Your goal |
The entries should be written out again exactly as they read.

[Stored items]
⟨

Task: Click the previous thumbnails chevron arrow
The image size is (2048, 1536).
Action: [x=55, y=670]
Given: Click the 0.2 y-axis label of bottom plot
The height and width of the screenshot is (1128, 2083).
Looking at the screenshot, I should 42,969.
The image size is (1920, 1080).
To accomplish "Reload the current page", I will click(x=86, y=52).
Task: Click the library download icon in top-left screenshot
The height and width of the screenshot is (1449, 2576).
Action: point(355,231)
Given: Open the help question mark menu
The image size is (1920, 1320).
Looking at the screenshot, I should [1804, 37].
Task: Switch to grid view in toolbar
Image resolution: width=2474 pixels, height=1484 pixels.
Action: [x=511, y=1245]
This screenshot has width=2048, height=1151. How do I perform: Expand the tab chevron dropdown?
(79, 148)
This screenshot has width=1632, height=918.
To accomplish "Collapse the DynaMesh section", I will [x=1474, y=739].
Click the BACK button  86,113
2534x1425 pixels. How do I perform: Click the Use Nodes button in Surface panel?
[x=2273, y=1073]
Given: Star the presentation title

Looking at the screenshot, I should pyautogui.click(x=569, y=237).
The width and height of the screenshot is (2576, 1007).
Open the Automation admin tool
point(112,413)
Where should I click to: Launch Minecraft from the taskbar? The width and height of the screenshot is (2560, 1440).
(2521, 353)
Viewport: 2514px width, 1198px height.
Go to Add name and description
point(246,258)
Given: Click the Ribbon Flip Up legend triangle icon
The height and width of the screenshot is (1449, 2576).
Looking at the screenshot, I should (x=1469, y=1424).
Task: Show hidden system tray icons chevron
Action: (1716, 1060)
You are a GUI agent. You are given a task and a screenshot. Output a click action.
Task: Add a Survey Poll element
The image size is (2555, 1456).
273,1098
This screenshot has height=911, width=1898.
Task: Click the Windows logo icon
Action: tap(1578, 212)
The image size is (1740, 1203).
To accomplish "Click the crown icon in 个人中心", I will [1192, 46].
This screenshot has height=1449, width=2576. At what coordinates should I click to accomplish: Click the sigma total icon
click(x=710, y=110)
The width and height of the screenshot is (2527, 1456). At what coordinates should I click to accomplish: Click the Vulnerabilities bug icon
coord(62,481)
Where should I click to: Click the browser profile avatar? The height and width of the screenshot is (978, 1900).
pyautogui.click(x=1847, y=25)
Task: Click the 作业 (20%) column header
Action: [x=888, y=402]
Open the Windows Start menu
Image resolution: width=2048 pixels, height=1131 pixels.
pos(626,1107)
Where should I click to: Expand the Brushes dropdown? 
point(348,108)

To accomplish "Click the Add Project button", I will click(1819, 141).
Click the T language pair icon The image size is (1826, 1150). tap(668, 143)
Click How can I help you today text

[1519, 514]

⟩

Response to the task |
Task: Click the previous thumbnails chevron arrow
The image size is (2048, 1536).
Action: [x=55, y=670]
Given: Click the 0.2 y-axis label of bottom plot
The height and width of the screenshot is (1128, 2083).
Looking at the screenshot, I should 42,969.
The image size is (1920, 1080).
To accomplish "Reload the current page", I will click(x=86, y=52).
Task: Click the library download icon in top-left screenshot
The height and width of the screenshot is (1449, 2576).
Action: point(355,231)
Given: Open the help question mark menu
The image size is (1920, 1320).
Looking at the screenshot, I should [1804, 37].
Task: Switch to grid view in toolbar
Image resolution: width=2474 pixels, height=1484 pixels.
Action: [x=511, y=1245]
This screenshot has width=2048, height=1151. How do I perform: Expand the tab chevron dropdown?
(79, 148)
This screenshot has width=1632, height=918.
To accomplish "Collapse the DynaMesh section", I will [x=1474, y=739].
Click the BACK button  86,113
2534x1425 pixels. How do I perform: Click the Use Nodes button in Surface panel?
[x=2273, y=1073]
Given: Star the presentation title

Looking at the screenshot, I should pyautogui.click(x=569, y=237).
The width and height of the screenshot is (2576, 1007).
Open the Automation admin tool
point(112,413)
Where should I click to: Launch Minecraft from the taskbar? The width and height of the screenshot is (2560, 1440).
(2521, 353)
Viewport: 2514px width, 1198px height.
Go to Add name and description
point(246,258)
Given: Click the Ribbon Flip Up legend triangle icon
The height and width of the screenshot is (1449, 2576).
Looking at the screenshot, I should (x=1469, y=1424).
Task: Show hidden system tray icons chevron
Action: (1716, 1060)
You are a GUI agent. You are given a task and a screenshot. Output a click action.
Task: Add a Survey Poll element
The image size is (2555, 1456).
273,1098
This screenshot has height=911, width=1898.
Task: Click the Windows logo icon
Action: tap(1578, 212)
The image size is (1740, 1203).
To accomplish "Click the crown icon in 个人中心", I will [1192, 46].
This screenshot has height=1449, width=2576. At what coordinates should I click to accomplish: Click the sigma total icon
click(x=710, y=110)
The width and height of the screenshot is (2527, 1456). At what coordinates should I click to accomplish: Click the Vulnerabilities bug icon
coord(62,481)
Where should I click to: Click the browser profile avatar? The height and width of the screenshot is (978, 1900).
pyautogui.click(x=1847, y=25)
Task: Click the 作业 (20%) column header
Action: [x=888, y=402]
Open the Windows Start menu
Image resolution: width=2048 pixels, height=1131 pixels.
pos(626,1107)
Where should I click to: Expand the Brushes dropdown? 
point(348,108)

To accomplish "Click the Add Project button", I will click(1819, 141).
Click the T language pair icon The image size is (1826, 1150). tap(668, 143)
Click How can I help you today text

[1519, 514]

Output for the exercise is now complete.